#### Material supplied ####
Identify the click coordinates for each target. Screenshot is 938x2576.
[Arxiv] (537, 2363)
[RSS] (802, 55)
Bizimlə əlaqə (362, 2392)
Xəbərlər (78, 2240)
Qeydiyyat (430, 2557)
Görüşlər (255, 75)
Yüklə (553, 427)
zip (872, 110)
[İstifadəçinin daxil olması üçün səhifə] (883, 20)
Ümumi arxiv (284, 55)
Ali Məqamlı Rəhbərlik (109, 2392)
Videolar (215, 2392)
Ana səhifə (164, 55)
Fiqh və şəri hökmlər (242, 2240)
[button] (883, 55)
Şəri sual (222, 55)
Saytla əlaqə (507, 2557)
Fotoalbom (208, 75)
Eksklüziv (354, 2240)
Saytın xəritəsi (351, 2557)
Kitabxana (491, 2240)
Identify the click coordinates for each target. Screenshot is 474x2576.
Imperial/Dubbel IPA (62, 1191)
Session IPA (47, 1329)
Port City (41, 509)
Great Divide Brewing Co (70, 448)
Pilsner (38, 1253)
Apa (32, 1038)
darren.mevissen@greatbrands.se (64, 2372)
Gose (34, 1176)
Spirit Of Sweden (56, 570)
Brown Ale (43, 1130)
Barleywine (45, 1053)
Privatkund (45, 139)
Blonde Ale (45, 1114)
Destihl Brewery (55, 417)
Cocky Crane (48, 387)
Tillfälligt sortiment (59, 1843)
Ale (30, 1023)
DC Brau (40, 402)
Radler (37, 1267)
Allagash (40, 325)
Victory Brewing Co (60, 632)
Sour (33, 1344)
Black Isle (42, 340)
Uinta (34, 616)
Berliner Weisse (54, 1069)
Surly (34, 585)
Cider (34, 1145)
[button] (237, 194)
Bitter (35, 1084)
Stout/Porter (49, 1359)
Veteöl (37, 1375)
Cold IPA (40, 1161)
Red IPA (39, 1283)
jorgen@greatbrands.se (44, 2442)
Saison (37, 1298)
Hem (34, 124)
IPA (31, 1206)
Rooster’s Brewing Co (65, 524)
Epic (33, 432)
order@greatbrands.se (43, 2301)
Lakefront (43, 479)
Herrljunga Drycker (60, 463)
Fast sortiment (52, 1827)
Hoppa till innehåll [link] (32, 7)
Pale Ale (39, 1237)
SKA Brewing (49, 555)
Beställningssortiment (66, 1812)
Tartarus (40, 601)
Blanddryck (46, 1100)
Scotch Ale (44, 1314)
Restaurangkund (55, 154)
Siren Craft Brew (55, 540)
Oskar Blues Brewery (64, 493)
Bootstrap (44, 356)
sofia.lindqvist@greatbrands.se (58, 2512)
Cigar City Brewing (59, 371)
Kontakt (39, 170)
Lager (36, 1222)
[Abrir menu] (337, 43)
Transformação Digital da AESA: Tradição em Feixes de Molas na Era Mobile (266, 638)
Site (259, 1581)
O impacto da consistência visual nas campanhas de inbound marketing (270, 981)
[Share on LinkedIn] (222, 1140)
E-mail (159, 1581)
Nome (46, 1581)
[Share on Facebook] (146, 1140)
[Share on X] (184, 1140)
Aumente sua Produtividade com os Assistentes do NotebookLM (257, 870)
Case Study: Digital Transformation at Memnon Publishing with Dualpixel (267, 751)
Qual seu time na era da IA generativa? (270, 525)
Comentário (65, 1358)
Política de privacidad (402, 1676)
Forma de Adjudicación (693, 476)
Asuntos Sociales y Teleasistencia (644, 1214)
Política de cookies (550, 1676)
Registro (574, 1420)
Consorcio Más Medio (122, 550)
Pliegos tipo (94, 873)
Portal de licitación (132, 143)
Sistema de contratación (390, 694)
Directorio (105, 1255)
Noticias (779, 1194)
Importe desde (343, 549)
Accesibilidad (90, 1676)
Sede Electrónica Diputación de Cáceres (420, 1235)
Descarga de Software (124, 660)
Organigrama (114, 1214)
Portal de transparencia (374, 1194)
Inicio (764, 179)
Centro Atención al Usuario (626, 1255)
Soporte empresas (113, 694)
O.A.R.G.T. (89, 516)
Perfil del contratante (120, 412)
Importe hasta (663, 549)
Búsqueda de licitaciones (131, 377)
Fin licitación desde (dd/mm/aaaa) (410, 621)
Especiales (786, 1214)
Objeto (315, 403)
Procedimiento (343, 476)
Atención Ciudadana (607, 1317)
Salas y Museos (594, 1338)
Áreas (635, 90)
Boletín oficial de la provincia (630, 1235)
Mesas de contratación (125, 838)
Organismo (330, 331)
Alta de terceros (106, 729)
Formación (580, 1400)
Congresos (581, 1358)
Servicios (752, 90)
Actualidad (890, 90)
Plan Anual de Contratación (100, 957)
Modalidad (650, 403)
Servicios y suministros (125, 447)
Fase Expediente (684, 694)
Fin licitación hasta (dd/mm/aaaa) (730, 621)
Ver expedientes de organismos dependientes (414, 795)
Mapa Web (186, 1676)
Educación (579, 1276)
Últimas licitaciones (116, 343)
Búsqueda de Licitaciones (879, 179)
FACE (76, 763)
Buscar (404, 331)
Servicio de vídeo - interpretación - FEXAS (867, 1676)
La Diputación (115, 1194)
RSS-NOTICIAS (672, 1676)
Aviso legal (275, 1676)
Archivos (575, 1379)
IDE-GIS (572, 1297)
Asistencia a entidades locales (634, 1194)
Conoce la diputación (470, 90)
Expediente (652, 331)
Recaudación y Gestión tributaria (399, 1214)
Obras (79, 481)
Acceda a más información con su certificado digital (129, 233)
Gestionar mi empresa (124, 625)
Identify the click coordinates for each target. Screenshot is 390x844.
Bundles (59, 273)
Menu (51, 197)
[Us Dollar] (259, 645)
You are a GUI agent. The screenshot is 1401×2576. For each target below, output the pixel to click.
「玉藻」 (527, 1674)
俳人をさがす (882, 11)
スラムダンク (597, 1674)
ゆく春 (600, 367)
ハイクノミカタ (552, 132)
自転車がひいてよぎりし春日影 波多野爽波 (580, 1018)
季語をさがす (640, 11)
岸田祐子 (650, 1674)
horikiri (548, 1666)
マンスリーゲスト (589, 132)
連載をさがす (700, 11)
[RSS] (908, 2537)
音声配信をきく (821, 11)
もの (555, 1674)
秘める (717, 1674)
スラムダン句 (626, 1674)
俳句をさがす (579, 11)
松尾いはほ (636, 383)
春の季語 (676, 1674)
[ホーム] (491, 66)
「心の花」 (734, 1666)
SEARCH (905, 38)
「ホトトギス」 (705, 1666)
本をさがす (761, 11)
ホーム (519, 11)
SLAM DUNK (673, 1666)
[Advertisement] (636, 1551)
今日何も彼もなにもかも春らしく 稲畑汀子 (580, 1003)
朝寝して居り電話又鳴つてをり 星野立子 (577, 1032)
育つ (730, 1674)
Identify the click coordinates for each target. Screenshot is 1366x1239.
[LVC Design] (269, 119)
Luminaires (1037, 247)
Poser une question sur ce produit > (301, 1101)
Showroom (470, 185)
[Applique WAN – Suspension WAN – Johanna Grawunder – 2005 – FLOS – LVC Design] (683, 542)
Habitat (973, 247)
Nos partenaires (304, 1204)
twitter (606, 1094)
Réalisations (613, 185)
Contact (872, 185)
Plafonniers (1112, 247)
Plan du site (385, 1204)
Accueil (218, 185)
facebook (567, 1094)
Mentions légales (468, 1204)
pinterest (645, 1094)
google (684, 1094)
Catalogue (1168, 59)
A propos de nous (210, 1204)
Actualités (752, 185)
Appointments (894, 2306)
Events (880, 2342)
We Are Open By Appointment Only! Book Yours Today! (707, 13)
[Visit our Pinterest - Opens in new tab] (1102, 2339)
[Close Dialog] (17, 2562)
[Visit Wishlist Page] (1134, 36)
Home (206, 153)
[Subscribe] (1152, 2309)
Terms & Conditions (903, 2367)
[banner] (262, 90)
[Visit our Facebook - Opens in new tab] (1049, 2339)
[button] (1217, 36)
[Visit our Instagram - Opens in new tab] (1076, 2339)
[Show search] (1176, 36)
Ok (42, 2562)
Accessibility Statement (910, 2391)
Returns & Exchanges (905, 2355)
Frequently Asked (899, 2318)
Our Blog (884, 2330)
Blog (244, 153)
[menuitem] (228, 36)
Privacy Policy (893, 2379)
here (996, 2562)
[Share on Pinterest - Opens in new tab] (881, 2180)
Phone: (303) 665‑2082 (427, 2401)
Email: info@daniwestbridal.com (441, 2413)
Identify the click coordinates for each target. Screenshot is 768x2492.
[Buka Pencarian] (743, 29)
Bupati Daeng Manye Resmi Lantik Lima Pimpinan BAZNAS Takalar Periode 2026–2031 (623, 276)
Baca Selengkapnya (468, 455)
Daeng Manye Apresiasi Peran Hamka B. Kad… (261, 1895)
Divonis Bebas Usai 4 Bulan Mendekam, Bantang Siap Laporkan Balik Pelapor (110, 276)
####
Problem to solve ::
Write out word for word only the lines from the start of the entries down to the line with "Pale Ale (39, 1237)", please, including both ends.

Response box ::
Identify the click coordinates for each target. Screenshot is 938x2576.
[Arxiv] (537, 2363)
[RSS] (802, 55)
Bizimlə əlaqə (362, 2392)
Xəbərlər (78, 2240)
Qeydiyyat (430, 2557)
Görüşlər (255, 75)
Yüklə (553, 427)
zip (872, 110)
[İstifadəçinin daxil olması üçün səhifə] (883, 20)
Ümumi arxiv (284, 55)
Ali Məqamlı Rəhbərlik (109, 2392)
Videolar (215, 2392)
Ana səhifə (164, 55)
Fiqh və şəri hökmlər (242, 2240)
[button] (883, 55)
Şəri sual (222, 55)
Saytla əlaqə (507, 2557)
Fotoalbom (208, 75)
Eksklüziv (354, 2240)
Saytın xəritəsi (351, 2557)
Kitabxana (491, 2240)
Identify the click coordinates for each target. Screenshot is 474x2576.
Imperial/Dubbel IPA (62, 1191)
Session IPA (47, 1329)
Port City (41, 509)
Great Divide Brewing Co (70, 448)
Pilsner (38, 1253)
Apa (32, 1038)
darren.mevissen@greatbrands.se (64, 2372)
Gose (34, 1176)
Spirit Of Sweden (56, 570)
Brown Ale (43, 1130)
Barleywine (45, 1053)
Privatkund (45, 139)
Blonde Ale (45, 1114)
Destihl Brewery (55, 417)
Cocky Crane (48, 387)
Tillfälligt sortiment (59, 1843)
Ale (30, 1023)
DC Brau (40, 402)
Radler (37, 1267)
Allagash (40, 325)
Victory Brewing Co (60, 632)
Sour (33, 1344)
Black Isle (42, 340)
Uinta (34, 616)
Berliner Weisse (54, 1069)
Surly (34, 585)
Cider (34, 1145)
[button] (237, 194)
Bitter (35, 1084)
Stout/Porter (49, 1359)
Veteöl (37, 1375)
Cold IPA (40, 1161)
Red IPA (39, 1283)
jorgen@greatbrands.se (44, 2442)
Saison (37, 1298)
Hem (34, 124)
IPA (31, 1206)
Rooster’s Brewing Co (65, 524)
Epic (33, 432)
order@greatbrands.se (43, 2301)
Lakefront (43, 479)
Herrljunga Drycker (60, 463)
Fast sortiment (52, 1827)
Hoppa till innehåll [link] (32, 7)
Pale Ale (39, 1237)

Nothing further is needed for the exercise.